Work instruction
Without changing anything, reproduce every record below.

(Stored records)

►

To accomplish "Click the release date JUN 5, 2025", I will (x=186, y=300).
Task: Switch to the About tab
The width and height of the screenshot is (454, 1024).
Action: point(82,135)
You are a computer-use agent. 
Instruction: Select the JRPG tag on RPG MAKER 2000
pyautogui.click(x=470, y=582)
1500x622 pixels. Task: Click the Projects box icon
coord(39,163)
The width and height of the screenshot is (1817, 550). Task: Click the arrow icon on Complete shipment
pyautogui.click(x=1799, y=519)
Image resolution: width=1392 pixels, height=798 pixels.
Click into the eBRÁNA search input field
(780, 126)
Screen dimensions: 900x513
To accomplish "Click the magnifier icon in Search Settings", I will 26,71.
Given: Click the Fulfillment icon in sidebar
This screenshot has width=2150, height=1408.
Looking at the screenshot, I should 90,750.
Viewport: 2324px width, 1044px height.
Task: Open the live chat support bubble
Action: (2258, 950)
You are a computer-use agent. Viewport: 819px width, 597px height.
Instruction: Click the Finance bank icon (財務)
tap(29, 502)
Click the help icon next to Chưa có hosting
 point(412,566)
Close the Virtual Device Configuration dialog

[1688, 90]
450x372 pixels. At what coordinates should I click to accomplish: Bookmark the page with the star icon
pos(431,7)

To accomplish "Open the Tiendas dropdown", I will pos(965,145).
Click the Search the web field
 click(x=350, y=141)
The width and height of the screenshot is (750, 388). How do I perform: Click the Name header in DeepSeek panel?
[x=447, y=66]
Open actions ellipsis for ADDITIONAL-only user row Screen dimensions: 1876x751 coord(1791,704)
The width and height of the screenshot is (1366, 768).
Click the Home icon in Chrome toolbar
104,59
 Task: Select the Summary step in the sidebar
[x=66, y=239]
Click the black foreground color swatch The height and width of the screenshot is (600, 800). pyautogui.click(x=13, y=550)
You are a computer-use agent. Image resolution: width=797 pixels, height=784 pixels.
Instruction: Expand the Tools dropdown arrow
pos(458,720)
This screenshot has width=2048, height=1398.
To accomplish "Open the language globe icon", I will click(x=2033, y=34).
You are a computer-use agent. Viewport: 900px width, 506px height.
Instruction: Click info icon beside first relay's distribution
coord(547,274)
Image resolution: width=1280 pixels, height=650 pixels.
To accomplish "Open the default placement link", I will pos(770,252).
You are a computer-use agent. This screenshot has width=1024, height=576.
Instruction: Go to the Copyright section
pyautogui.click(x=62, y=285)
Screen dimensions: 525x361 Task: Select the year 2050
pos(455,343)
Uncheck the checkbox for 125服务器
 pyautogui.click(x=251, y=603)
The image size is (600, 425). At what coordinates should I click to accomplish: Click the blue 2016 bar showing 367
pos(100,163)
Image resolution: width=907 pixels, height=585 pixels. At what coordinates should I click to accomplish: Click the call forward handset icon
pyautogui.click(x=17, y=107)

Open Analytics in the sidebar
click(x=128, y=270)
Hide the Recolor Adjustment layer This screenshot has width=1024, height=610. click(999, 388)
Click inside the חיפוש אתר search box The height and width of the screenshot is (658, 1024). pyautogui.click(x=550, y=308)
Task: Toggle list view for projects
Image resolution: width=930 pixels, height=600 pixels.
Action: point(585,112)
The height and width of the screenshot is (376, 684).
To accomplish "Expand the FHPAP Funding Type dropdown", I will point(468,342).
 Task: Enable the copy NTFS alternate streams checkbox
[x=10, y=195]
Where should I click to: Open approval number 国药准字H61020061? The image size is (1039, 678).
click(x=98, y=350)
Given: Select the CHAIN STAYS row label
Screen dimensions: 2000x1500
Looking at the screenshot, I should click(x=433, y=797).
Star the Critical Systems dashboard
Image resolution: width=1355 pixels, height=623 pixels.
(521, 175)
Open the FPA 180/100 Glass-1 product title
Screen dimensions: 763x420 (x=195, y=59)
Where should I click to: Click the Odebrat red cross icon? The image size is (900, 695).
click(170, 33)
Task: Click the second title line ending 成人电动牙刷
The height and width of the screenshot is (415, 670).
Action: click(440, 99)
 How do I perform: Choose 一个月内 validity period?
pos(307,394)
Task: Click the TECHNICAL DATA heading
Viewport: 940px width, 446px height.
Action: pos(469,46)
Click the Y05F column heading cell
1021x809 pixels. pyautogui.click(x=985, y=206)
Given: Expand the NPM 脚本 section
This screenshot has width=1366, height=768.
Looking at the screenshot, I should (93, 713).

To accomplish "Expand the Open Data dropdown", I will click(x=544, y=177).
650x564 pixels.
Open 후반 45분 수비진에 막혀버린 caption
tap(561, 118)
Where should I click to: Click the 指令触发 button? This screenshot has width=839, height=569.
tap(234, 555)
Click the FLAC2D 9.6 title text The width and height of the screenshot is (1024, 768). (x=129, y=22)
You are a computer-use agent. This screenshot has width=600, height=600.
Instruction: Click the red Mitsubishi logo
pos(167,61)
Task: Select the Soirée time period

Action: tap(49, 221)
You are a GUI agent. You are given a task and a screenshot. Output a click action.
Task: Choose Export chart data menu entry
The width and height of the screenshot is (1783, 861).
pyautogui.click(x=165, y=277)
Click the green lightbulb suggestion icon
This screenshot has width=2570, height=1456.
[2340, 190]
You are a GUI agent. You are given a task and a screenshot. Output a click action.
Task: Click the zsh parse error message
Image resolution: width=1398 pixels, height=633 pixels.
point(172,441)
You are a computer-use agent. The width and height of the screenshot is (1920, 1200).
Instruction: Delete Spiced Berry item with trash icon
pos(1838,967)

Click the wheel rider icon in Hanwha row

◄

Response box
To accomplish "Click the release date JUN 5, 2025", I will (x=186, y=300).
Task: Switch to the About tab
The width and height of the screenshot is (454, 1024).
Action: point(82,135)
You are a computer-use agent. 
Instruction: Select the JRPG tag on RPG MAKER 2000
pyautogui.click(x=470, y=582)
1500x622 pixels. Task: Click the Projects box icon
coord(39,163)
The width and height of the screenshot is (1817, 550). Task: Click the arrow icon on Complete shipment
pyautogui.click(x=1799, y=519)
Image resolution: width=1392 pixels, height=798 pixels.
Click into the eBRÁNA search input field
(780, 126)
Screen dimensions: 900x513
To accomplish "Click the magnifier icon in Search Settings", I will 26,71.
Given: Click the Fulfillment icon in sidebar
This screenshot has width=2150, height=1408.
Looking at the screenshot, I should 90,750.
Viewport: 2324px width, 1044px height.
Task: Open the live chat support bubble
Action: (2258, 950)
You are a computer-use agent. Viewport: 819px width, 597px height.
Instruction: Click the Finance bank icon (財務)
tap(29, 502)
Click the help icon next to Chưa có hosting
 point(412,566)
Close the Virtual Device Configuration dialog

[1688, 90]
450x372 pixels. At what coordinates should I click to accomplish: Bookmark the page with the star icon
pos(431,7)

To accomplish "Open the Tiendas dropdown", I will pos(965,145).
Click the Search the web field
 click(x=350, y=141)
The width and height of the screenshot is (750, 388). How do I perform: Click the Name header in DeepSeek panel?
[x=447, y=66]
Open actions ellipsis for ADDITIONAL-only user row Screen dimensions: 1876x751 coord(1791,704)
The width and height of the screenshot is (1366, 768).
Click the Home icon in Chrome toolbar
104,59
 Task: Select the Summary step in the sidebar
[x=66, y=239]
Click the black foreground color swatch The height and width of the screenshot is (600, 800). pyautogui.click(x=13, y=550)
You are a computer-use agent. Image resolution: width=797 pixels, height=784 pixels.
Instruction: Expand the Tools dropdown arrow
pos(458,720)
This screenshot has width=2048, height=1398.
To accomplish "Open the language globe icon", I will click(x=2033, y=34).
You are a computer-use agent. Viewport: 900px width, 506px height.
Instruction: Click info icon beside first relay's distribution
coord(547,274)
Image resolution: width=1280 pixels, height=650 pixels.
To accomplish "Open the default placement link", I will pos(770,252).
You are a computer-use agent. This screenshot has width=1024, height=576.
Instruction: Go to the Copyright section
pyautogui.click(x=62, y=285)
Screen dimensions: 525x361 Task: Select the year 2050
pos(455,343)
Uncheck the checkbox for 125服务器
 pyautogui.click(x=251, y=603)
The image size is (600, 425). At what coordinates should I click to accomplish: Click the blue 2016 bar showing 367
pos(100,163)
Image resolution: width=907 pixels, height=585 pixels. At what coordinates should I click to accomplish: Click the call forward handset icon
pyautogui.click(x=17, y=107)

Open Analytics in the sidebar
click(x=128, y=270)
Hide the Recolor Adjustment layer This screenshot has width=1024, height=610. click(999, 388)
Click inside the חיפוש אתר search box The height and width of the screenshot is (658, 1024). pyautogui.click(x=550, y=308)
Task: Toggle list view for projects
Image resolution: width=930 pixels, height=600 pixels.
Action: point(585,112)
The height and width of the screenshot is (376, 684).
To accomplish "Expand the FHPAP Funding Type dropdown", I will point(468,342).
 Task: Enable the copy NTFS alternate streams checkbox
[x=10, y=195]
Where should I click to: Open approval number 国药准字H61020061? The image size is (1039, 678).
click(x=98, y=350)
Given: Select the CHAIN STAYS row label
Screen dimensions: 2000x1500
Looking at the screenshot, I should click(x=433, y=797).
Star the Critical Systems dashboard
Image resolution: width=1355 pixels, height=623 pixels.
(521, 175)
Open the FPA 180/100 Glass-1 product title
Screen dimensions: 763x420 (x=195, y=59)
Where should I click to: Click the Odebrat red cross icon? The image size is (900, 695).
click(170, 33)
Task: Click the second title line ending 成人电动牙刷
The height and width of the screenshot is (415, 670).
Action: click(440, 99)
 How do I perform: Choose 一个月内 validity period?
pos(307,394)
Task: Click the TECHNICAL DATA heading
Viewport: 940px width, 446px height.
Action: pos(469,46)
Click the Y05F column heading cell
1021x809 pixels. pyautogui.click(x=985, y=206)
Given: Expand the NPM 脚本 section
This screenshot has width=1366, height=768.
Looking at the screenshot, I should (93, 713).

To accomplish "Expand the Open Data dropdown", I will click(x=544, y=177).
650x564 pixels.
Open 후반 45분 수비진에 막혀버린 caption
tap(561, 118)
Where should I click to: Click the 指令触发 button? This screenshot has width=839, height=569.
tap(234, 555)
Click the FLAC2D 9.6 title text The width and height of the screenshot is (1024, 768). (x=129, y=22)
You are a computer-use agent. This screenshot has width=600, height=600.
Instruction: Click the red Mitsubishi logo
pos(167,61)
Task: Select the Soirée time period

Action: tap(49, 221)
You are a GUI agent. You are given a task and a screenshot. Output a click action.
Task: Choose Export chart data menu entry
The width and height of the screenshot is (1783, 861).
pyautogui.click(x=165, y=277)
Click the green lightbulb suggestion icon
This screenshot has width=2570, height=1456.
[2340, 190]
You are a GUI agent. You are given a task and a screenshot. Output a click action.
Task: Click the zsh parse error message
Image resolution: width=1398 pixels, height=633 pixels.
point(172,441)
You are a computer-use agent. The width and height of the screenshot is (1920, 1200).
Instruction: Delete Spiced Berry item with trash icon
pos(1838,967)

Click the wheel rider icon in Hanwha row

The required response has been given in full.